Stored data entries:
++++++++++

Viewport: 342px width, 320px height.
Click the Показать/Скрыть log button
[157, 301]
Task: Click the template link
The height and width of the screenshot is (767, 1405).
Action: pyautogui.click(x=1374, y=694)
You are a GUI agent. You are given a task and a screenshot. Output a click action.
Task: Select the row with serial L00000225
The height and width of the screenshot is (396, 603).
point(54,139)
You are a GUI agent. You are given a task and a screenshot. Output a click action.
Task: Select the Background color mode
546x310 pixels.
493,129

++++++++++

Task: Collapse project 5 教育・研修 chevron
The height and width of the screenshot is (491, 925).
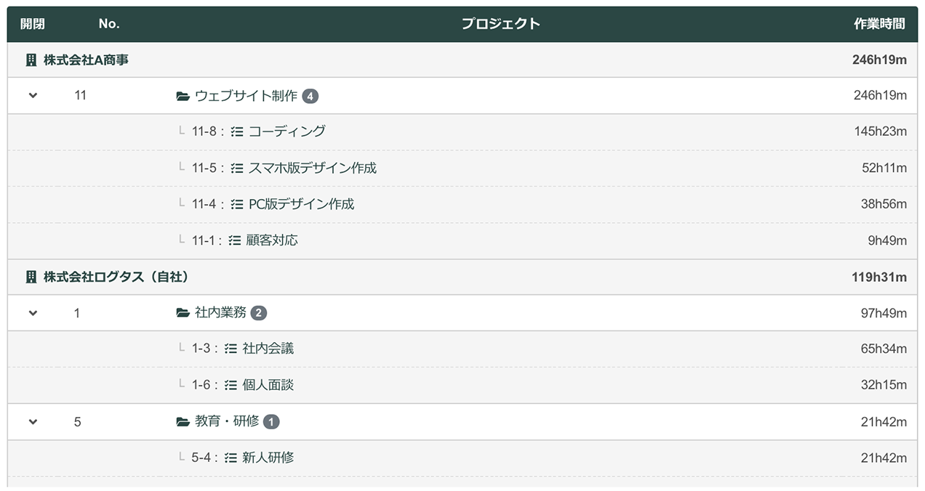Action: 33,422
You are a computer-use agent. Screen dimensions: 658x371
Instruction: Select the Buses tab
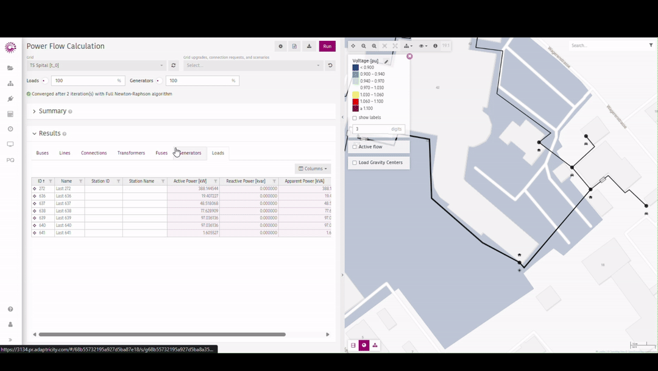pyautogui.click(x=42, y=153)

++++++++++

WHAT TO PRODUCE: Return exactly the lines above from the line that has "Task: Click the template link" through the line that has "Task: Select the row with serial L00000225", inclusive, and nothing else.

ANSWER FOR THE TASK:
Task: Click the template link
The height and width of the screenshot is (767, 1405).
Action: pyautogui.click(x=1374, y=694)
You are a GUI agent. You are given a task and a screenshot. Output a click action.
Task: Select the row with serial L00000225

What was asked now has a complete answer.